Daaaan, wooow!! Bagus banget pemandangannya. Disekeliling sungainya banyak pohon pinus yang masih asri banget dan banyak rerumputan. Sungainya termasuk sungai kecil dan banyak bebatuan (bisa digolongkan sungai intermiten). Tapi, saking masih hutannya, cukup menarik buat turun ke sungai yang jaraknya lebih kurang 30 meter dan tingginya 10 meteran.
“ Naz, kita cape’ nih. Kalian berdua aja ya yang turun ke bawah. Kan fajar anak pecinta alam tuh berani lah kebawah.” Ujar Anugrah. Whaaaaat!! Kita berdua doang? Please ini ga lucu. Ya tapi mereka juga kecapean karena jalanan nanjak dan bebatuan tadi sampai - sampai aku harus turun dulu dari motor buat dorongin. Hemm… okelah daripada nanti balik mereka ngambek dan ga kuat bawa motor, akhirnya aku ngalah.
“ Iya naz, kalian berdua aja. Nanti kita liatin dari atas. Pegel euy bawa motor tadi.” Timpal Si Nono (panggilan aneh dari kami buat Novriza). Apalagi Novriza bawa motornya td keliatan kewalahan banget sampai – sampai mau jatuh. Setelah berdebat sedikit, akhirnya Aku dan Fajar betul – betul mengiyakan permintaan mereka dan kita turun berdua. Ok let’s go!
Selama perjalanan ke sungai, kami harus menuruni lereng yang ga terlalu curam tapi banyak vegetasi. Cuman keliatan kalo disekitar sini udah sering dilewatin warga buat beraktivitas. Jadi jalur buat dilewatin bisa diikutin. But, what!! Apa ini?? Kulit Ular?? Yaampun, kulitnya gede banget. Fix. Ini pasti ada pemiliknya disekitar sini. Dan aku langsung takut banget sedangkan fajar masih terus jalan biar cepat sampai ke sungai. Selama di jalan, aku cuman meringis ketakutan, ngeliatin kanan kiri takut ada si snakey, tapi kebanyakan ketutupan rimbunan rumput. Yaudah deh aku cuman bisa berdoa aja. Eh eh tapi si fajar makin cepat jalannya dan akhirnya sampailah kami di sungainya.

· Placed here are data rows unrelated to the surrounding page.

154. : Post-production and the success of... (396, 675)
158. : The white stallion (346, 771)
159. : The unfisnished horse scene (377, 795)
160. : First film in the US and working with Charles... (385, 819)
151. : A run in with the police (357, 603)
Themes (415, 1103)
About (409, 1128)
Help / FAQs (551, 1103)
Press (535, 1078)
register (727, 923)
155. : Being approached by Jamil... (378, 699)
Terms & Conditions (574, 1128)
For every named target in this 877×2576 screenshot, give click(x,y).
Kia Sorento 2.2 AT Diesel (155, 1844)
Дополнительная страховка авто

Seperti biasa, sampai di singkapan kita lihat – lihat dulu sekeliling batuan mana yang pas untuk di deskripsi dan bagaimana kondisi singkapannya. Dan you must see, Ada gundukan serpihan batulempung yang sampai sekarang aku gatau itu emang batulempung segede itu dan lapuk searah serpihannya atau hasil erosi dari tempat lain? Wallahu’alam. Dan kita point ke batulempung di dasar sungai yang jauh lebih mudah di analisis.
“Buruan Naz kamu berdiri disana. Sini minta hp kamu biar aku fotoin.” Tukas Fajar yang tiba – tiba minta buru – buru nyelesaiin singkapan ini. Aneh nih orang. Harusnya mah kalo disingkapan deksripsi dulu tapi ini kok pingin cepat – cepat weh lah.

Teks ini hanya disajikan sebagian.